The second section outlines the evaluation process when looking for a new business. This includes getting into the mindset of being the CEO of a new business. If this was your business, what would you do? How would you add value? He then outlines how you should define your search parameters and how you approach brokers that can assist in your search. Having a clear outline of what you want, your budget and goals is a great way to show that you’re a serious buyer.
The third section goes into the analysis of a business. The various aspects that you should take into account when evaluating a potential acquisition. Throughout the book, Deibel uses example businesses and actual numbers. This really helped to understand how a deal would work. This section also focuses on understanding the sellers’ side of the deal. What their motivations, concerns and overall goals for the sale.
The last section outlines the actual deal. How you go about making an offer, the actual acquisition phase and finally the sale and hand over. It goes into detail about the first 90 days after the sale providing examples of what Deibel has done throughout his various acquisitions. Such as meeting staff, outlining your goals for the company and where you’re going to grow the business. Staff want to know that their jobs are safe and if there will be any major restructures.

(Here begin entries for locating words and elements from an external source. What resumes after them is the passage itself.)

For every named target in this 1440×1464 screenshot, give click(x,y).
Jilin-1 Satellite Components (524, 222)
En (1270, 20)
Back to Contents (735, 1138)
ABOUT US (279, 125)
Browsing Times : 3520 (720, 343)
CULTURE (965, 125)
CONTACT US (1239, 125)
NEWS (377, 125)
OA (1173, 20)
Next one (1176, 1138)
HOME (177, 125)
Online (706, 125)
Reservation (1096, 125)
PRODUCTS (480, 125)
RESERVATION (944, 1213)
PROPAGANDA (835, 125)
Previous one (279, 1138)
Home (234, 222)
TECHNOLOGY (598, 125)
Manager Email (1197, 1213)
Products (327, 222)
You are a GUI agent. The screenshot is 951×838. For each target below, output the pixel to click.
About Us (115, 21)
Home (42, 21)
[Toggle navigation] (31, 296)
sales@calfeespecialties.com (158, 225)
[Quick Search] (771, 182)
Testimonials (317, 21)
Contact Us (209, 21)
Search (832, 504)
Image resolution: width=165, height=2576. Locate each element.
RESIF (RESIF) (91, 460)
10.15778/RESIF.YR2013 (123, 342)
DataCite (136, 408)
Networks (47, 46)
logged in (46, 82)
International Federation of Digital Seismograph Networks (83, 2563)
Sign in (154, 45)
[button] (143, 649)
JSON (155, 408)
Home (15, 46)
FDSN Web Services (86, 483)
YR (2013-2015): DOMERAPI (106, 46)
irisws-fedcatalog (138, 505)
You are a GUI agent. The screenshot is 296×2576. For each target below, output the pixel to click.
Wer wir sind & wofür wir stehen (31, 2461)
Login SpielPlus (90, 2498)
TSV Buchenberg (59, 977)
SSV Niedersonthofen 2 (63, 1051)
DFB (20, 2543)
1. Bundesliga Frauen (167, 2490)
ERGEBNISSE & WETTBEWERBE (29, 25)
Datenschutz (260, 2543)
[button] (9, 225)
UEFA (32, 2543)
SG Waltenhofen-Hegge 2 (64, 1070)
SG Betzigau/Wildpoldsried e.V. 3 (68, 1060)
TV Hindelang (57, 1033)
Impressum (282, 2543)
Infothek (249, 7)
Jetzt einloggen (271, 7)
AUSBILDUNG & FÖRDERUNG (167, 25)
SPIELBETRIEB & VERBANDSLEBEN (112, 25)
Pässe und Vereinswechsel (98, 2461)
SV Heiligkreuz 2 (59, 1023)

Thoughts on Buy Then Build
The overall theme of Buy Then Build is a great way to get a step up in the success of your business career. The book was heavily focused on the American market. Tt times this led me to brush over some of the examples in the book. As I’m not US-based, I don’t have the ability to utilise some of the tools outlined.
The biggest piece to the acquisition strategy relies heavily on the use of SBA loans. With as little as 10% down you can acquire business on a relatively safe 10-year business loan. So long as you can service the loan with the existing SDE and grow the business, then it’s an ideal way to get started with a business.
The constant use of the SBA was a bit off-putting as someone that’s not based in the US or has access to relatively easy funds. I’m mainly focused on 100% online businesses I also found myself losing interest as almost all the examples were related to physical businesses. There were discussions about relocations, large staff costs and historical processes. Some of this applies to online businesses but a lot wasn’t relevant to my particular circumstances.
The one big takeaway from this book was the example at the end of the book that talks about hiring sales reps to increase your overall turnover by $4 million dollars and how that could take multiple years to get to that stage. Instead, look at acquiring another business within your field that is doing that amount of revenue. With the calculations outlined it would work to about $180,000 down to purchase the business. About the same amount as the salary for one of those staff.
This example is something that I could apply in the online world. If I’m looking to expand and need talent and customers, I should look to buy them ‘off-the-shelf’ instead. We see this a lot in the tech world and it usually referred to as talent acquisition, but you could also look at it as customer acquisition.
If you’re looking to transition out of an existing role or have the money you can put towards acquiring a business. You have the skills to help grow the business but isn’t something you’ve ever done before. Then I think Buy Then Build is worth the read.